[START OF LISTING]

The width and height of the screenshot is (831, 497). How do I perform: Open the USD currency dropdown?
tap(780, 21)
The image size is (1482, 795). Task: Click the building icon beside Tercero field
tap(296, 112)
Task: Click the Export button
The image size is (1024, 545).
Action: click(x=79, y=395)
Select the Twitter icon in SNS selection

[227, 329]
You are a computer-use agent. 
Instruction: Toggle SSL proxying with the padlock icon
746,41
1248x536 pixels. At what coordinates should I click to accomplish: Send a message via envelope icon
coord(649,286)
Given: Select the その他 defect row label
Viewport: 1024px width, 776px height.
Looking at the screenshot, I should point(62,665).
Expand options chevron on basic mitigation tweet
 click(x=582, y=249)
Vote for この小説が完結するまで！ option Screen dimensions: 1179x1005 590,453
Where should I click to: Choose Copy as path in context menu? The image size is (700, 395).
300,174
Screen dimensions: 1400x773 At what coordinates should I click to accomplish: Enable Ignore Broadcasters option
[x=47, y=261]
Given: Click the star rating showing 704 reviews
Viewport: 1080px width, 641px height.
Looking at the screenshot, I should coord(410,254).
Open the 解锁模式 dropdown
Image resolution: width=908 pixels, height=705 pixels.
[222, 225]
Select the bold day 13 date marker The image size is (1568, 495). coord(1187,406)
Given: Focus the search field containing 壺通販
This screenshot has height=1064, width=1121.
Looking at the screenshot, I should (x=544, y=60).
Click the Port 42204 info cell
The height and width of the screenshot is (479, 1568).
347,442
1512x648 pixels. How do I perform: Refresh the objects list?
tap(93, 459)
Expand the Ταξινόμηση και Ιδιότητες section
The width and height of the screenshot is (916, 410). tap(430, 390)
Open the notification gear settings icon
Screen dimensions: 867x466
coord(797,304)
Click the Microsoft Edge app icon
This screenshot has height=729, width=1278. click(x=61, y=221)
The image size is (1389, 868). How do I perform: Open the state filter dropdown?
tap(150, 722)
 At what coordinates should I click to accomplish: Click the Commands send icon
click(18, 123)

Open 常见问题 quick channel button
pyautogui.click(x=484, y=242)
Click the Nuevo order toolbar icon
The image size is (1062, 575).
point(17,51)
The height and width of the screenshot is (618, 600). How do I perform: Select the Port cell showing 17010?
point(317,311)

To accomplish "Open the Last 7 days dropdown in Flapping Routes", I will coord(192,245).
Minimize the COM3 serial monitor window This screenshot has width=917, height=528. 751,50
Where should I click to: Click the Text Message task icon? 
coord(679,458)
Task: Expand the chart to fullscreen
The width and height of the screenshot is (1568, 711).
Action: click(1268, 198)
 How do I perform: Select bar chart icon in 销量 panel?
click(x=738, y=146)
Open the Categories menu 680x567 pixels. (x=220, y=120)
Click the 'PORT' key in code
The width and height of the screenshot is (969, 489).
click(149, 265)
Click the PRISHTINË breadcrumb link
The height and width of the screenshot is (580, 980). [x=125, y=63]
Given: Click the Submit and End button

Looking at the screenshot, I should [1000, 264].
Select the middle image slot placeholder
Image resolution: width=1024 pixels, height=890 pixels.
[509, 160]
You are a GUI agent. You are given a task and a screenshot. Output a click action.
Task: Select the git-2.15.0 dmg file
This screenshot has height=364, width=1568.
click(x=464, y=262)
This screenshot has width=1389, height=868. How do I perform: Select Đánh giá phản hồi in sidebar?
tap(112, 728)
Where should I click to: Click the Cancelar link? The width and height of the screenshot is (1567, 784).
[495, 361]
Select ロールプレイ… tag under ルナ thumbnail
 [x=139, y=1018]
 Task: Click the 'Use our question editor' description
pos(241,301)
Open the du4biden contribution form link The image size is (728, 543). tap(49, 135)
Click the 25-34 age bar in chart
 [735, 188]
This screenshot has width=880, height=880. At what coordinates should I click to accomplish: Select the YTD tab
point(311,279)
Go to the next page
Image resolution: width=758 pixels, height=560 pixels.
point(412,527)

[END OF LISTING]

State how many lines in the listing above contain the string "resolution", with case counting. Give only the number.

3